Task details: Please copy the data word for word, starting at the line that contains "Describe the element" and ending at the end of the data. Leave the pictures out of your copy.

Records to use:
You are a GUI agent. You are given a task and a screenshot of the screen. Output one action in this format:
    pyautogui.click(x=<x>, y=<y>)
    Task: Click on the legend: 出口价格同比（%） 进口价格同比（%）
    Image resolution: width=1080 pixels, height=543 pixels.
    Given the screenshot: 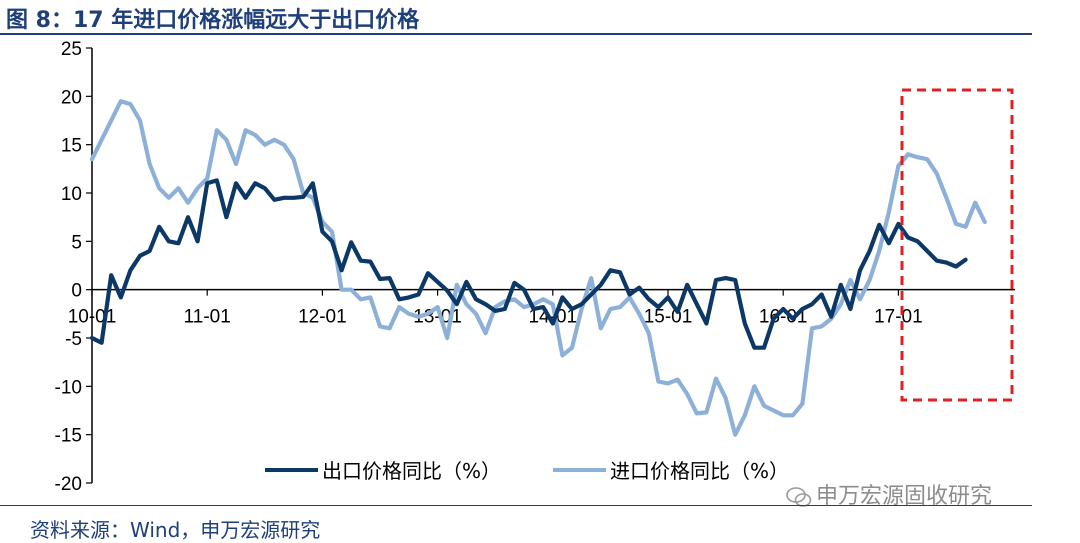 What is the action you would take?
    pyautogui.click(x=527, y=471)
    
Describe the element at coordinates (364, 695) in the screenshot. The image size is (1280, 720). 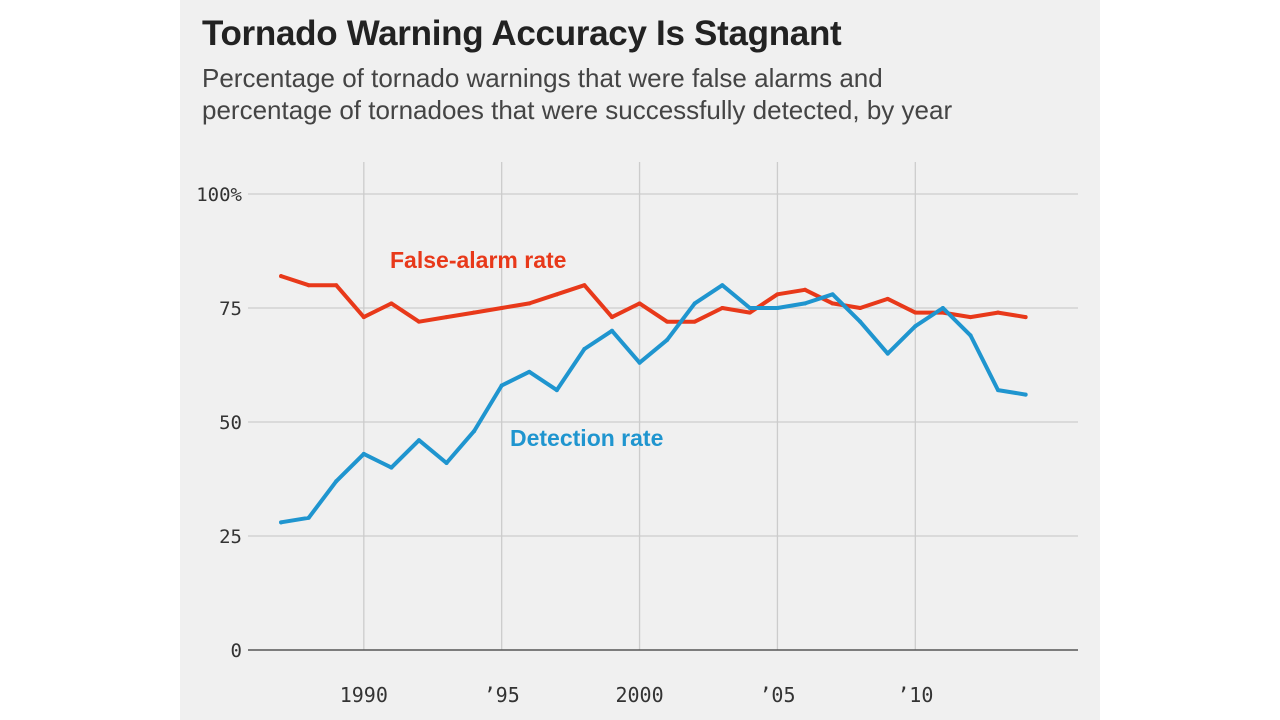
I see `x-tick-label: 1990` at that location.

Reply:
Describe the element at coordinates (364, 695) in the screenshot. The image size is (1280, 720). 
I see `x-tick-label: 1990` at that location.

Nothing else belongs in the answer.